• _Document excerpt_

--------------------------------------------------


  • bwoulfe (12/20/2011)


    If you want to measure the impact of an index you could also set statistics io on and look at the differences in scan count, logical reads, physical reads etc. with and without the index.

    However bear in mind that scan count is not the number of times the table was scanned. It's a little on the meaningless side, focus on logical and physical reads. On the 2nd execution and after, there should be no physical reads as all the reads will come from cache.

    Gail Shaw
    Microsoft Certified Master: SQL Server, MVP, M.Sc (Comp Sci)
    SQL In The Wild: Discussions on DB performance with occasional diversions into recoverability

    We walk in the dark places no others will enter
    We stand on the bridge and no one may pass
  • GilaMonster (12/20/2011)


    bwoulfe (12/20/2011)


    If you want to measure the impact of an index you could also set statistics io on and look at the differences in scan count, logical reads, physical reads etc. with and without the index.

    However bear in mind that scan count is not the number of times the table was scanned. It's a little on the meaningless side, focus on logical and physical reads. On the 2nd execution and after, there should be no physical reads as all the reads will come from cache.

    Hmm...I always thought it was. This MSDN page makes it sound as though it is too.

    http://msdn.microsoft.com/en-us/library/ms184361(v=SQL.105).aspx

  • bwoulfe (12/20/2011)


    GilaMonster (12/20/2011)


    bwoulfe (12/20/2011)


    If you want to measure the impact of an index you could also set statistics io on and look at the differences in scan count, logical reads, physical reads etc. with and without the index.

    However bear in mind that scan count is not the number of times the table was scanned. It's a little on the meaningless side, focus on logical and physical reads. On the 2nd execution and after, there should be no physical reads as all the reads will come from cache.

    Hmm...I always thought it was. This MSDN page makes it sound as though it is too.

    http://msdn.microsoft.com/en-us/library/ms184361(v=SQL.105).aspx

    I've seen queries with only index seeks (no scans) that show a non-zero scan count (hence its not scans only)

    I've seen queries with a scan count of 0 and a non-zero logical reads. (a little harder to repo)

--------------------------------------------------

• _Entries shown_

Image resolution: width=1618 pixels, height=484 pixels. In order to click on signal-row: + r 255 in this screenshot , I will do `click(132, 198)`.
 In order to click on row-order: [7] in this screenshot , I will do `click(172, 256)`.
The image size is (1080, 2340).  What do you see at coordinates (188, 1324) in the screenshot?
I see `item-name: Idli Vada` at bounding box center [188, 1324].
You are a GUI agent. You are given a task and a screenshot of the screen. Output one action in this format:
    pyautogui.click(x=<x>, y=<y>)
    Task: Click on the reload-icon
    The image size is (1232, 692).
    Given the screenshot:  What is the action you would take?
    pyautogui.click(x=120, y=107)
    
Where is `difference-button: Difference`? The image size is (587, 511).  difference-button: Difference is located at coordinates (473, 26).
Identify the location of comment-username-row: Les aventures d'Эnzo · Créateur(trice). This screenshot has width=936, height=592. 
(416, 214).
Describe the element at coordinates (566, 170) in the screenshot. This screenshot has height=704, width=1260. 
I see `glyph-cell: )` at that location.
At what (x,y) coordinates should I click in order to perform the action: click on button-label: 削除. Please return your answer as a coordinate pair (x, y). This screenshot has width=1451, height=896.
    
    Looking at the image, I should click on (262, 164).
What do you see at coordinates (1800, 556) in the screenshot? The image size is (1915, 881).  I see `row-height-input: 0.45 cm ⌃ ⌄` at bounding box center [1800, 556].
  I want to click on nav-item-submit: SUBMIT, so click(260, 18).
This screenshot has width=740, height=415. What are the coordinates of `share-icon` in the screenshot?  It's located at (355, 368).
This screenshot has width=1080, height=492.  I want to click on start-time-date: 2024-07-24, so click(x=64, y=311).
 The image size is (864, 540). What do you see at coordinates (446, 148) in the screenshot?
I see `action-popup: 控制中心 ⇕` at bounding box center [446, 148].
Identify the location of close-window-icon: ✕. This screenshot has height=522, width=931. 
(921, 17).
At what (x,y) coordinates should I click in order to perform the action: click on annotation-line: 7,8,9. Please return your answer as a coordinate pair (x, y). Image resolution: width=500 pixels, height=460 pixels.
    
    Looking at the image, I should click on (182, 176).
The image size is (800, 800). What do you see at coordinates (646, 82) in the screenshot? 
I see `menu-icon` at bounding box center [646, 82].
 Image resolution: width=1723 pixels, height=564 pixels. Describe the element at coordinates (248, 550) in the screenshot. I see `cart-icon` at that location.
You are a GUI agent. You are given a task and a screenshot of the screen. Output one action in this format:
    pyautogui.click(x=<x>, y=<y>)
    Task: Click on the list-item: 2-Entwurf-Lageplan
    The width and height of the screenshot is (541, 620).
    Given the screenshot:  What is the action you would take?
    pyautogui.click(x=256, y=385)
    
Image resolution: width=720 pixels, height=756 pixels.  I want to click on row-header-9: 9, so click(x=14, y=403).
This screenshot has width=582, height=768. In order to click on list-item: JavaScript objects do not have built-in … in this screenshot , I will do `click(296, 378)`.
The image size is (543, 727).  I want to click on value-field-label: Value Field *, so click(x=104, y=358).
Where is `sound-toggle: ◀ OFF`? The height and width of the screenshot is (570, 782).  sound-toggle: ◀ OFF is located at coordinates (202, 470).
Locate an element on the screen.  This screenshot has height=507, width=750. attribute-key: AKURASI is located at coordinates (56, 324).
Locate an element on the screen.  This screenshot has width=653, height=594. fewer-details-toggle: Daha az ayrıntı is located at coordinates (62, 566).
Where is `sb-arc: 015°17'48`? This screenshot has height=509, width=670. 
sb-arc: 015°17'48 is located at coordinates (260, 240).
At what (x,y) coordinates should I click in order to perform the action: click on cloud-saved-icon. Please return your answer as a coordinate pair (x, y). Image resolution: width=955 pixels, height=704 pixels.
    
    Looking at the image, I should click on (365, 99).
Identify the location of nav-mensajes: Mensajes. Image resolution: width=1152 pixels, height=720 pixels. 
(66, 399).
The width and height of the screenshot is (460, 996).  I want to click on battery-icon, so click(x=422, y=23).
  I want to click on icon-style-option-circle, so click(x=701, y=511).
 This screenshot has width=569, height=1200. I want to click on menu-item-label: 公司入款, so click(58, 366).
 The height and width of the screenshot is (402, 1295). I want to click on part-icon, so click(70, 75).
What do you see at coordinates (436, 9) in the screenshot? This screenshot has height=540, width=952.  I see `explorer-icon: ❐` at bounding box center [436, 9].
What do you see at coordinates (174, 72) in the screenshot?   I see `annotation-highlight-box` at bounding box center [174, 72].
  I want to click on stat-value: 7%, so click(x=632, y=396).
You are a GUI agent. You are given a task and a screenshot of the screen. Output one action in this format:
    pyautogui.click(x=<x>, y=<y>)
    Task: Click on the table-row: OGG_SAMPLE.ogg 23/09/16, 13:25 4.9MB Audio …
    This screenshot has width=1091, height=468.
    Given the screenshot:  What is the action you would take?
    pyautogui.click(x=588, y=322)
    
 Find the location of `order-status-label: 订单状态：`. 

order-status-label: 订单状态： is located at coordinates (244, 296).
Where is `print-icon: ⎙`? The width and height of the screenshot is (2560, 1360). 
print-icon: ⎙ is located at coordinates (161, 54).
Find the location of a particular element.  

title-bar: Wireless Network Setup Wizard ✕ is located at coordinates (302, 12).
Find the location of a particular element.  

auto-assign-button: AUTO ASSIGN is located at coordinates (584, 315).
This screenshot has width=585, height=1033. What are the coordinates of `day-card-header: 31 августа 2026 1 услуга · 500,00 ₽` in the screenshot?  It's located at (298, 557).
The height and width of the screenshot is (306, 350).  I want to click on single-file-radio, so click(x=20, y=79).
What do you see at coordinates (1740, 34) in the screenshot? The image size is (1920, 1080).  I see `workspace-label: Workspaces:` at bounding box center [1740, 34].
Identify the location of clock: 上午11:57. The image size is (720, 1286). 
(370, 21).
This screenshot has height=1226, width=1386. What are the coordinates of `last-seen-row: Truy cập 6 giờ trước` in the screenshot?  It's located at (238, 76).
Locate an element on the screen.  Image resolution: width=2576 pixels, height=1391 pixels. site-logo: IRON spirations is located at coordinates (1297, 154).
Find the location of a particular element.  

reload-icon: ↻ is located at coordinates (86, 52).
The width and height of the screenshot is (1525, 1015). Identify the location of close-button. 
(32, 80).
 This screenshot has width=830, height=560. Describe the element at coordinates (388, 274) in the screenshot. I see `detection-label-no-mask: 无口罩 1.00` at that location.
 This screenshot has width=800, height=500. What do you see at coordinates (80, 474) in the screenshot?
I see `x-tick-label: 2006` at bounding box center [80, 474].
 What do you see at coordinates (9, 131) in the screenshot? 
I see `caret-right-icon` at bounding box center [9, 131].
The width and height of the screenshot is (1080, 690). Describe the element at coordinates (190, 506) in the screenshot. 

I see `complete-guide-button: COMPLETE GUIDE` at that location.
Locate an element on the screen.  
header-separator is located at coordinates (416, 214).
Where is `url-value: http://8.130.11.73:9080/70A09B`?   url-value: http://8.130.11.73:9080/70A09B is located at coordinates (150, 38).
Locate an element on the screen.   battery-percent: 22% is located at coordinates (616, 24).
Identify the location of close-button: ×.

--------------------------------------------------

• _Task to complete_
Pick up the forum thread on SQL Server scan counts after its last line and keep it going.

• _Result of the exercise_
    Gail Shaw
    Microsoft Certified Master: SQL Server, MVP, M.Sc (Comp Sci)
    SQL In The Wild: Discussions on DB performance with occasional diversions into recoverability

    We walk in the dark places no others will enter
    We stand on the bridge and no one may pass
  • Please receive the updated plan, it is the actual plan (I selected the include actual exec plan). I do see a lot of operators in this plan too, so what's the difference?

    I am also including client stats.

    Regards,

    Kazim Raza

  • Very little difference actually. The actual plan includes the actual row counts, actual execution count and actual data size in the operator and data flow properties.

    Gail Shaw
    Microsoft Certified Master: SQL Server, MVP, M.Sc (Comp Sci)
    SQL In The Wild: Discussions on DB performance with occasional diversions into recoverability

    We walk in the dark places no others will enter
    We stand on the bridge and no one may pass
  • GilaMonster (12/20/2011)


    bwoulfe (12/20/2011)


    GilaMonster (12/20/2011)


    bwoulfe (12/20/2011)


    If you want to measure the impact of an index you could also set statistics io on and look at the differences in scan count, logical reads, physical reads etc. with and without the index.

    However bear in mind that scan count is not the number of times the table was scanned. It's a little on the meaningless side, focus on logical and physical reads. On the 2nd execution and after, there should be no physical reads as all the reads will come from cache.

    Hmm...I always thought it was. This MSDN page makes it sound as though it is too.

    http://msdn.microsoft.com/en-us/library/ms184361(v=SQL.105).aspx

    I've seen queries with only index seeks (no scans) that show a non-zero scan count (hence its not scans only

    I have seen that too and it boggled my mind. I actually did some digging online and couldn't find a good explanation. Oh well. I'll keep that in mind going forward. Thanks Gail. 😉

  • Absolutely, very little difference. Now I am kinda lost..too.